Gilbert Fenton sat in the inner office at noon one day about a week after his return from Lidford.

He had come to business early that morning, had initialed a good many accounts, and written half-a-dozen letters already, and had thrown himself back in his easy-chair for a few minutes' idle musing--musing upon that one sweet dream of his new existence, of course.
From whatever point his thoughts started, they always drifted into that channel.
While he was sitting like this, with his hands in his pockets and his chair tilted upon its hind legs, the half-glass door opened, and a gentleman came into the office--a man a little over middle height, broad-shouldered, and powerfully built, with a naturally dark complexion, which had been tanned still darker by sun and wind, black eyes and heavy black eyebrows, a head a little bald at the top, and a face that might have been called almost ugly but for the look of intellectual power in the broad open forehead and the perfect modelling of the flexible sensitive mouth; a remarkable face altogether, not easily to be forgotten by those who had once looked upon it.
This man was John Saltram, the one intimate and chosen friend of Gilbert Fenton's youth and manhood.

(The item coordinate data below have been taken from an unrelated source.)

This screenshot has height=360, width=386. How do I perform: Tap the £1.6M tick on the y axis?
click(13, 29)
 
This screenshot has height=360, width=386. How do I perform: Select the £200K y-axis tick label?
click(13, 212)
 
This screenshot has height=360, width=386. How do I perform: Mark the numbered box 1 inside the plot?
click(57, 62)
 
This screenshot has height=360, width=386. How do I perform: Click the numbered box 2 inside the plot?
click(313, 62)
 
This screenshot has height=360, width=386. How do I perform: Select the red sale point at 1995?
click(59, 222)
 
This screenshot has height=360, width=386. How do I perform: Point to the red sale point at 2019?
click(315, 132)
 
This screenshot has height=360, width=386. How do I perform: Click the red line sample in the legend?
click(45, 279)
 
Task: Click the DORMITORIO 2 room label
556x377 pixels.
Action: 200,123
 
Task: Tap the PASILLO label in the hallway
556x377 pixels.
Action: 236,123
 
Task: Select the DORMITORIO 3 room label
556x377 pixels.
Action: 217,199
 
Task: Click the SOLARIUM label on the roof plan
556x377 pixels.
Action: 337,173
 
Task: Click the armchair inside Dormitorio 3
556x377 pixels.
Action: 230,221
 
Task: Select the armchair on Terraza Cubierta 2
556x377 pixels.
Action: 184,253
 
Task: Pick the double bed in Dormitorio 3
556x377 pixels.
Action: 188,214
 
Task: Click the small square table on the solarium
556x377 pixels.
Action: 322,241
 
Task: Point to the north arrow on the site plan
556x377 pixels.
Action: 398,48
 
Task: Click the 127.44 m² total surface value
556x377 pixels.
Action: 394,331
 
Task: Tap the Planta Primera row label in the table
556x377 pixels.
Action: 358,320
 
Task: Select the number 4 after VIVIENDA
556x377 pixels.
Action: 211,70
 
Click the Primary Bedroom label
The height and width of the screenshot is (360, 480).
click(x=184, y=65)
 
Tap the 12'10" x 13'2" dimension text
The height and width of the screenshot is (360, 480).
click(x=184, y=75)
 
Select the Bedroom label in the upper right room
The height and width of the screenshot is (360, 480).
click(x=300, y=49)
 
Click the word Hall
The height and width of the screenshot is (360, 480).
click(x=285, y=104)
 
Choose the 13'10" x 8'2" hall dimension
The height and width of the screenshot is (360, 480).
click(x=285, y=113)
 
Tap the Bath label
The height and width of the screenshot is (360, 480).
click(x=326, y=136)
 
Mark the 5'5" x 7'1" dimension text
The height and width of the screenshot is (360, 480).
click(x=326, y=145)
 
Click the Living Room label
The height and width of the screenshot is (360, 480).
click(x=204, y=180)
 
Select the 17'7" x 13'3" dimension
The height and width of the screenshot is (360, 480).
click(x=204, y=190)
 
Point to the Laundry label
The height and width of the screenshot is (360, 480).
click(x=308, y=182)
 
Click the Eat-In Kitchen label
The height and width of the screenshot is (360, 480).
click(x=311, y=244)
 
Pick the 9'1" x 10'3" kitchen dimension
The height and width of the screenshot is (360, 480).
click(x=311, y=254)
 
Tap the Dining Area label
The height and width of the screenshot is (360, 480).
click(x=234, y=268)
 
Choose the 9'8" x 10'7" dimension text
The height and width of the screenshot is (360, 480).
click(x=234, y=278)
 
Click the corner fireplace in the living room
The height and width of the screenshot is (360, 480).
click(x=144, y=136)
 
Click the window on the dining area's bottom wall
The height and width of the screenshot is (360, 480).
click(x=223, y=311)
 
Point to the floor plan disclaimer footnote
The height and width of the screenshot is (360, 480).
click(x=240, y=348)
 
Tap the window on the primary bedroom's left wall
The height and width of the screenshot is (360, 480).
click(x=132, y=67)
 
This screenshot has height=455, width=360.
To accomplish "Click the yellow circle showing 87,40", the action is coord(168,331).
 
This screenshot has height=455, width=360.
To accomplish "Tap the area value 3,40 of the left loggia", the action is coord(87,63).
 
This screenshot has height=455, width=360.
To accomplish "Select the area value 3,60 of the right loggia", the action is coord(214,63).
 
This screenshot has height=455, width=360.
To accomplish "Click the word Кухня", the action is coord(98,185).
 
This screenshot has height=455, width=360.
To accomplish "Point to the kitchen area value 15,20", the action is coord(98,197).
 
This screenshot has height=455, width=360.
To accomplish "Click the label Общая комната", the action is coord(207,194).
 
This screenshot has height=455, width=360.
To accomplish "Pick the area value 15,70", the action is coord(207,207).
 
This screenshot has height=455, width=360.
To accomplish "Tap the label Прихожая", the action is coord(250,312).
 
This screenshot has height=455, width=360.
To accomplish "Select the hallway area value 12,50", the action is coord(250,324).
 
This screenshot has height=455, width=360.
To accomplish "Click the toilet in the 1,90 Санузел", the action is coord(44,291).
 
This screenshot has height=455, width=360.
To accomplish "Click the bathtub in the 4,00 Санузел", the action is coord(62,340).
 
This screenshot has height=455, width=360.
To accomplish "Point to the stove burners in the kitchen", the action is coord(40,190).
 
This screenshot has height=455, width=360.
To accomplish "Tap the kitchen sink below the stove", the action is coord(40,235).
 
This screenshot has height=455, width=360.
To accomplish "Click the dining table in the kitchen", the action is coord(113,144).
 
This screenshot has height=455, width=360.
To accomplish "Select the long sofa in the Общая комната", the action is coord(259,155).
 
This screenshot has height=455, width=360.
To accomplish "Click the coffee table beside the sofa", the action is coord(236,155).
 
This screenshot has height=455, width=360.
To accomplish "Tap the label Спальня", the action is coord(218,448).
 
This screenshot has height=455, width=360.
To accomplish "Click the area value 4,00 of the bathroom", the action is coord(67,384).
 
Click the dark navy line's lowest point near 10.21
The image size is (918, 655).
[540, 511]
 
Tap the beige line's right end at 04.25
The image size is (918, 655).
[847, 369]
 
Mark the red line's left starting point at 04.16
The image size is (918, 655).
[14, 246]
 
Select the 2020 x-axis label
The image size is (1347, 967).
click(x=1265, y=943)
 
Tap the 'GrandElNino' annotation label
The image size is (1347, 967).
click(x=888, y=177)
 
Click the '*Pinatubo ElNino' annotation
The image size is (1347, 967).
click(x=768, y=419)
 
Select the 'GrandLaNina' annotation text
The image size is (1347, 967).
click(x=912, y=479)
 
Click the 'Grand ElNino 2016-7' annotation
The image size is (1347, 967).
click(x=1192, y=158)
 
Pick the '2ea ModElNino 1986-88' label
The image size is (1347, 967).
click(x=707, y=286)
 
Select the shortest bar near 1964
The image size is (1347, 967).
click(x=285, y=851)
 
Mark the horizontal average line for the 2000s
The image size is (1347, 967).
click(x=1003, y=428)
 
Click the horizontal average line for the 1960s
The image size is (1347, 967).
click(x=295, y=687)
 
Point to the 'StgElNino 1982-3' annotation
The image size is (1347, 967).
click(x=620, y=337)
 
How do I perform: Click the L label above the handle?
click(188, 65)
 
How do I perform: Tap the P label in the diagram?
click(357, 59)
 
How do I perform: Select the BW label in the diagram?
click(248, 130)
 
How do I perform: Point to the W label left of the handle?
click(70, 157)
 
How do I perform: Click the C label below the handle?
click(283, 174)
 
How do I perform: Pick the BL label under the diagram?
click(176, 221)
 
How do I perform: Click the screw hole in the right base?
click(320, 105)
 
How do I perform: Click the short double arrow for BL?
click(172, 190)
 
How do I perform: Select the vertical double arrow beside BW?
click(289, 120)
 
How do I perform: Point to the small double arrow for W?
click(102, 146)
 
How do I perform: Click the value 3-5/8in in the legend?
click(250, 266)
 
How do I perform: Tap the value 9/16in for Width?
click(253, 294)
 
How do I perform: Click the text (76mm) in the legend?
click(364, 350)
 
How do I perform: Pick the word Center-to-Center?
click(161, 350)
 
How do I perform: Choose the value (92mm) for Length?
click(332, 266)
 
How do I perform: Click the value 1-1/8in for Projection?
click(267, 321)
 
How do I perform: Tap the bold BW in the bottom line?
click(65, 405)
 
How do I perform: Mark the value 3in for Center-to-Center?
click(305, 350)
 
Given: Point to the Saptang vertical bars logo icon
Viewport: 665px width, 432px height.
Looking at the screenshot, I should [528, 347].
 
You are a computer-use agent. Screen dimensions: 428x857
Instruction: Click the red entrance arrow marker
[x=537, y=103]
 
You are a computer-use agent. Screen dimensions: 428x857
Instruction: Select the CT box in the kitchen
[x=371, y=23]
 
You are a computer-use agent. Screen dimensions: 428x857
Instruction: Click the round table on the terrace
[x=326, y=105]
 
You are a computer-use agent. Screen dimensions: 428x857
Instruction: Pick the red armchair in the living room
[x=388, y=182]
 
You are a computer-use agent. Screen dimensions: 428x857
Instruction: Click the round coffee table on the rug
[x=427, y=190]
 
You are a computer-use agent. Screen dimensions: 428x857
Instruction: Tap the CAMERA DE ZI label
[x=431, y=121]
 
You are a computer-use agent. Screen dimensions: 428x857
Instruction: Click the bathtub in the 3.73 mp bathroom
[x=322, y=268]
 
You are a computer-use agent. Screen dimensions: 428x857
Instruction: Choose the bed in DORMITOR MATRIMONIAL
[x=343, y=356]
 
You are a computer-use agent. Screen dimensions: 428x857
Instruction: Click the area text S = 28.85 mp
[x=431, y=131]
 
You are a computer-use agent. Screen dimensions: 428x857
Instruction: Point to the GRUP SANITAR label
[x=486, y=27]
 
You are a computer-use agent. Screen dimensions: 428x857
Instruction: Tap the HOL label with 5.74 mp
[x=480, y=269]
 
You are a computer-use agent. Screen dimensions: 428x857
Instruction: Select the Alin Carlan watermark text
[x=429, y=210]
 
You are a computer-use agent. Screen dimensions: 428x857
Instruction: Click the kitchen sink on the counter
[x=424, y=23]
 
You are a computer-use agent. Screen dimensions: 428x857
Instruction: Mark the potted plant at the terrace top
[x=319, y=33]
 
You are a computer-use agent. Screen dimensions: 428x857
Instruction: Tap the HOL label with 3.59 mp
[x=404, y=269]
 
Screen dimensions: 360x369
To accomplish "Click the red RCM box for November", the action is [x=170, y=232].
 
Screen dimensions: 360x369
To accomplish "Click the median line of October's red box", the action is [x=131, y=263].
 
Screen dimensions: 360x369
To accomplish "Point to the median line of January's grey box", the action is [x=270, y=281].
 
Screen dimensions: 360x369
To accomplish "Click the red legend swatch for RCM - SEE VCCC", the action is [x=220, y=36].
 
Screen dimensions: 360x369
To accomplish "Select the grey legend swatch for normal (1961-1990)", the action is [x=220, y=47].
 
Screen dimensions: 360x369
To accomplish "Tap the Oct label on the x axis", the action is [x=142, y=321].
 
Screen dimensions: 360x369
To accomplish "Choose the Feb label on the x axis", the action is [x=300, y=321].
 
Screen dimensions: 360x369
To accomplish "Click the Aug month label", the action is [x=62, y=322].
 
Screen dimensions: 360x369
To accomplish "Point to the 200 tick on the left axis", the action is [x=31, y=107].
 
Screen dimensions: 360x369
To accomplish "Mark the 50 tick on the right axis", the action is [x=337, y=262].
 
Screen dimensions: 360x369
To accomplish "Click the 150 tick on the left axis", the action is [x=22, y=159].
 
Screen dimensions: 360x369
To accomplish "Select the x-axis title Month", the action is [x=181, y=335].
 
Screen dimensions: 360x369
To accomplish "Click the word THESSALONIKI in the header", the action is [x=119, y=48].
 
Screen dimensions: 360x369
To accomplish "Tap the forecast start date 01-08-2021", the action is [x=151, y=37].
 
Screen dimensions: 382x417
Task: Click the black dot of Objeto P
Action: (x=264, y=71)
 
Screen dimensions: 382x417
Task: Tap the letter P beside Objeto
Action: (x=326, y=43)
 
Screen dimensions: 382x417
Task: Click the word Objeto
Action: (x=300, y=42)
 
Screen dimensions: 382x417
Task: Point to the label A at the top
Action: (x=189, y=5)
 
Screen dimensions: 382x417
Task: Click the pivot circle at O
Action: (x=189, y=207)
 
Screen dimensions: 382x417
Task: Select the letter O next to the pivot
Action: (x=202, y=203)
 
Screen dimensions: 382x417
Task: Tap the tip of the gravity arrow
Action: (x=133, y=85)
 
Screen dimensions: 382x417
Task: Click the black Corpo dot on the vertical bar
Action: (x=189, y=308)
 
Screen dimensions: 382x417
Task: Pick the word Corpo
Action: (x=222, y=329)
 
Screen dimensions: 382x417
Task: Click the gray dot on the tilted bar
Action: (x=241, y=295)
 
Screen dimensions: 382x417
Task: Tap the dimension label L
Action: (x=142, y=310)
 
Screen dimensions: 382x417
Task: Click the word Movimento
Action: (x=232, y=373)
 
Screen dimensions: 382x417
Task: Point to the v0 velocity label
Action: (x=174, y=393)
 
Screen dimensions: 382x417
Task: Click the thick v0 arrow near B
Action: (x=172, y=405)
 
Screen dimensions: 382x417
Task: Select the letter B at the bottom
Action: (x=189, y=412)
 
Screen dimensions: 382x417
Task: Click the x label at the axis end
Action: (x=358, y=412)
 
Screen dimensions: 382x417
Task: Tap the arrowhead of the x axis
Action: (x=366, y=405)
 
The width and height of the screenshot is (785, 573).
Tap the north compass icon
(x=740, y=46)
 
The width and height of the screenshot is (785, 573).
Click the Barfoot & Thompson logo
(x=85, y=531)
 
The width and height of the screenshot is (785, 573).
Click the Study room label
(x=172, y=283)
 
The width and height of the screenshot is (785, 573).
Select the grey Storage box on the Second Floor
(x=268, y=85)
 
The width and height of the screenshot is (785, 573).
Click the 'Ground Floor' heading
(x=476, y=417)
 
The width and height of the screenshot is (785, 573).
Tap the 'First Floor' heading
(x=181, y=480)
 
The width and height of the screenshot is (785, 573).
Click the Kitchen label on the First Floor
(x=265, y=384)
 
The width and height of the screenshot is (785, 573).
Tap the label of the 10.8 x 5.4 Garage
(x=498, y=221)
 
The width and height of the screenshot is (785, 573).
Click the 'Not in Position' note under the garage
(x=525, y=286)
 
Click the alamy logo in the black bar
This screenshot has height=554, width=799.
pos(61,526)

They had met first at Oxford, and had seldom lost sight of each other since the old university days.

They had travelled a good deal together during the one idle year that had preceded Gilbert's sudden plunge into commerce.

They had been up the Nile together in the course of these wanderings; and here, remote from all civilized aid, Gilbert had fallen ill of a fever--a long tedious business which brought him to the very point of death, and throughout which John Saltram had nursed him with a womanly tenderness and devotion that knew no abatement.